Put to one side the vaccination programme. The UK Government’s response to the pandemic was erratic. Waiting lists in the NHS are now over six million. It will be difficult to reduce those numbers quickly because patients will present with much worse conditions than they usually would. People will experience more pain for longer before they are treated.

At a macroeconomic level, Burn-Murdoch has already demonstrated that poor health is having a measurable effect. Long Covid and untreated illnesses are reducing the UK workforce. Fewer people in work means output is lower. Such observations are commonplace in development economics.

We tend to assume that the governments of advanced economies will not be so careless of their citizens’ lives.

Such a government deserves to lose the next General Election and to lose it badly. The almost inevitable denouement will be Jacob Rees-Mogg languidly haranguing corpses for malingering.

For readers of The National, the prognosis for the next UK General Election may be interesting, but it seems to do little to bring about Scotland’s independence.

READ MORE: Graph shows exactly how Tory tax cuts make the rich richer 

Think of Scotland as a 40:30:30 society. That’s 40% of the population who are doing well, keeping up with their European counterparts. Another 30% are managing but having to count pennies carefully this winter. And 30% are struggling, many of them disengaged from politics.

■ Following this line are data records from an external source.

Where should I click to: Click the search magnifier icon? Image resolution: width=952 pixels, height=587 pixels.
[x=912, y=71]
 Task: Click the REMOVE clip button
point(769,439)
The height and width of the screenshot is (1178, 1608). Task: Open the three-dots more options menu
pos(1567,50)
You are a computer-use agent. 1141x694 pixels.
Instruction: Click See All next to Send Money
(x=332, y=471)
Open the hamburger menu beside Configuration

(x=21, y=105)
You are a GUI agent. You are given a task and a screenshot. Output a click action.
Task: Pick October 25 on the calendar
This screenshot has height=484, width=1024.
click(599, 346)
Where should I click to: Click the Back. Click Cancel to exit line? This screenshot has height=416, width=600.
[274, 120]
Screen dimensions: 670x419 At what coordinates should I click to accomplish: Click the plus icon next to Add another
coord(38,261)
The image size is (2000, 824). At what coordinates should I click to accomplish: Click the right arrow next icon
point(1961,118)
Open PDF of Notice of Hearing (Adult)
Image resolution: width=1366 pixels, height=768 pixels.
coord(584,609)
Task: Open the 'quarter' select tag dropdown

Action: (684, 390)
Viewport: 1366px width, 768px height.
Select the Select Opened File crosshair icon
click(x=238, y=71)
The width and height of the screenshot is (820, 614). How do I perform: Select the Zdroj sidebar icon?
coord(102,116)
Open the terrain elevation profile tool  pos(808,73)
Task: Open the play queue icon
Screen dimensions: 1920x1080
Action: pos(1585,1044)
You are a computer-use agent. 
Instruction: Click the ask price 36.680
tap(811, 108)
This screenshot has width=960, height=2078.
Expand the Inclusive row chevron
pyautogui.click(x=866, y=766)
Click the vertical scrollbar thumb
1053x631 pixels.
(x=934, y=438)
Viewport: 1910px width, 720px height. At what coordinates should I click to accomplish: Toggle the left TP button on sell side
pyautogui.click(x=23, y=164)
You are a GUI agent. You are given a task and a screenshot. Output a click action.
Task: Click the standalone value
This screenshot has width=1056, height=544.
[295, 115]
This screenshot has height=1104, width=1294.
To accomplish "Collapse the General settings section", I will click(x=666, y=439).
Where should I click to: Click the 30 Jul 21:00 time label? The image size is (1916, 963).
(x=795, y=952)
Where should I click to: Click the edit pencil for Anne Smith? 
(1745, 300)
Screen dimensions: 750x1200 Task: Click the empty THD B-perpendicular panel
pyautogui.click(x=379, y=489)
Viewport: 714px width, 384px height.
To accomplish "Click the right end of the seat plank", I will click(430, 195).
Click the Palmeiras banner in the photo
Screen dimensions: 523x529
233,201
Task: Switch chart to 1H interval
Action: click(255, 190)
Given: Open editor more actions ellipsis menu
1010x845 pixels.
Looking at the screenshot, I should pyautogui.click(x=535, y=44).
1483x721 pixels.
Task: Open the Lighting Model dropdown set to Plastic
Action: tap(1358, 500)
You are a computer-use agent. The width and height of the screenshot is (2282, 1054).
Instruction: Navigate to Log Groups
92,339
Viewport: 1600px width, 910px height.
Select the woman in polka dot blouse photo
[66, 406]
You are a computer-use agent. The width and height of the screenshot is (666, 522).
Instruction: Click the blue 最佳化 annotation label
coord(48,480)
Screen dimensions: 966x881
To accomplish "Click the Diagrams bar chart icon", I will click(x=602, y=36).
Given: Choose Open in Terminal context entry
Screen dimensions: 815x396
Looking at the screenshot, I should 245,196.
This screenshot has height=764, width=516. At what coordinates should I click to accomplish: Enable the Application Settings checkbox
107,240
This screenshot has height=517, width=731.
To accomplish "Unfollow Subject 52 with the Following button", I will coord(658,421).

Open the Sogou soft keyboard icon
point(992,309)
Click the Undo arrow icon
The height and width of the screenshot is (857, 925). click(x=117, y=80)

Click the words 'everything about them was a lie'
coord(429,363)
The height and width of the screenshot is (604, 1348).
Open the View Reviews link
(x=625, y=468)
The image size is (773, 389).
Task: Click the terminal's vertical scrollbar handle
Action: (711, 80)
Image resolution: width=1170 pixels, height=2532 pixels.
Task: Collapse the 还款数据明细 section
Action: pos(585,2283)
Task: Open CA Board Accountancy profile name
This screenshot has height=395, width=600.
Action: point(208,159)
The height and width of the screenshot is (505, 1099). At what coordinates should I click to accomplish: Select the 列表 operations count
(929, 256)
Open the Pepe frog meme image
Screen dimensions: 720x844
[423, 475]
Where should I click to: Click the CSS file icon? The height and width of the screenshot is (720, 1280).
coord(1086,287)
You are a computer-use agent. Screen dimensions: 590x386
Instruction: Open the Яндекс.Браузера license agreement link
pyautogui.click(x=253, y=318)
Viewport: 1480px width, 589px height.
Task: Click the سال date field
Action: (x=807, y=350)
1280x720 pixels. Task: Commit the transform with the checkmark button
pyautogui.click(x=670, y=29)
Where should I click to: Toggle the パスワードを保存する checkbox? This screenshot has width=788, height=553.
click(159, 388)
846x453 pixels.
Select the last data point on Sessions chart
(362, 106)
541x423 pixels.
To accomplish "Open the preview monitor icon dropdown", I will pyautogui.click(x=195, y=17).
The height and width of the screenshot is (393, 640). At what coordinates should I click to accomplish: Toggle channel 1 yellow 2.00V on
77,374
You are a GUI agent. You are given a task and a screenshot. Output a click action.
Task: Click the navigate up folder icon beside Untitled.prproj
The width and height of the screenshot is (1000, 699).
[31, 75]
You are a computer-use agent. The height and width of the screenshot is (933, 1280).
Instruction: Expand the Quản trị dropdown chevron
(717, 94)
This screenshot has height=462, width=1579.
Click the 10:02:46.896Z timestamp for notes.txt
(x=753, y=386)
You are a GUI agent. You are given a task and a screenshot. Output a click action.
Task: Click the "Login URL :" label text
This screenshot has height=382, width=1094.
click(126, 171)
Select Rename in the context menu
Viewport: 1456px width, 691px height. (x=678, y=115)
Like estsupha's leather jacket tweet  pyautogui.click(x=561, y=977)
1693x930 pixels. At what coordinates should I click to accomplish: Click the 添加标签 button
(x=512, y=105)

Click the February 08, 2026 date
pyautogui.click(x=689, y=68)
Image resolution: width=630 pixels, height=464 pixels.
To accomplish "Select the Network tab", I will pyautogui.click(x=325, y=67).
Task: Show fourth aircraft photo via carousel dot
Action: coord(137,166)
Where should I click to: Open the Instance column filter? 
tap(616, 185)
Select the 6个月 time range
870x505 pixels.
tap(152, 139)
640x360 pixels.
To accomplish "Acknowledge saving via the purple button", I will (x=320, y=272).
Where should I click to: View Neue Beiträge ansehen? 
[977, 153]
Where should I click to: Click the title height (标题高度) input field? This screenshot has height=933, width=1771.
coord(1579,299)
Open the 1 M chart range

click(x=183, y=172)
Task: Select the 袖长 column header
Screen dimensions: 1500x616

It’s a crude simplification, but in elections, the bottom 30% have almost no voice. Think of those constituencies in Glasgow in which scarcely half of the population cast votes, while in the leafy suburbs, gerrymandered out of the city into East Dunbartonshire or East Renfrewshire, up to 85% of the population might vote.

By expecting people not to vote, political parties can safely ignore a substantial chunk of the population. The strategy of opponents of independence, once they need to engage with a referendum, will presumably be to appeal to the 40%, asking them what the point will be in taking the risk of choosing independence. It might just give them a majority.

Part of the case for independence will counter those claims. But it seems possible that the UK Government is inadvertently opening up new opportunities for the Yes campaign. Its willingness to increase social and economic inequality could mean that we are moving towards a 30:30:40 society – in which more people will feel that their lives are precarious.

I am not sure how to frame these opportunities for the independence campaign, except that I keep thinking about the Labour Party’s argument from 1945, “Never again,” and its two promises – not to go back to the unemployment of the 1930s; and that there would be a National Health Service.

In the 1940s, Labour Party politicians were confident the NHS would soon pay for itself, and its budget would fall. Infection control would mean we would all live much longer lives, and child deaths would become truly exceptional. But cardiovascular disease and cancer instead became serious problems.

There is a part of me thinking that the referendum campaign needs to go well beyond saying that Scotland will protect the NHS. That should almost go without saying. But too often, the NHS is responsive. Suffer a stroke, and it springs into action. Have high blood pressure, and a doctor will prescribe medication and discuss lifestyle.

A healthy Scotland would value all its citizens’ well-being. That should be enough for it to be the antithesis of the UK. If we look to Scandinavia – and specifically Finland – the state considers that its responsibilities to its future citizens begin before birth.

Maternal care is exemplary. Early years support for children enables parents to have substantial leave from employment, as well as ensuring there is affordable, high-quality childcare. Education is far more egalitarian. The people prosper.

And if the people prosper, then growth will look after itself. Equality of opportunity leads to more innovation. Better health increases productivity. Education improves both. But that’s a utilitarian economic argument.

Simply, this should be an ethical duty for the Scottish state.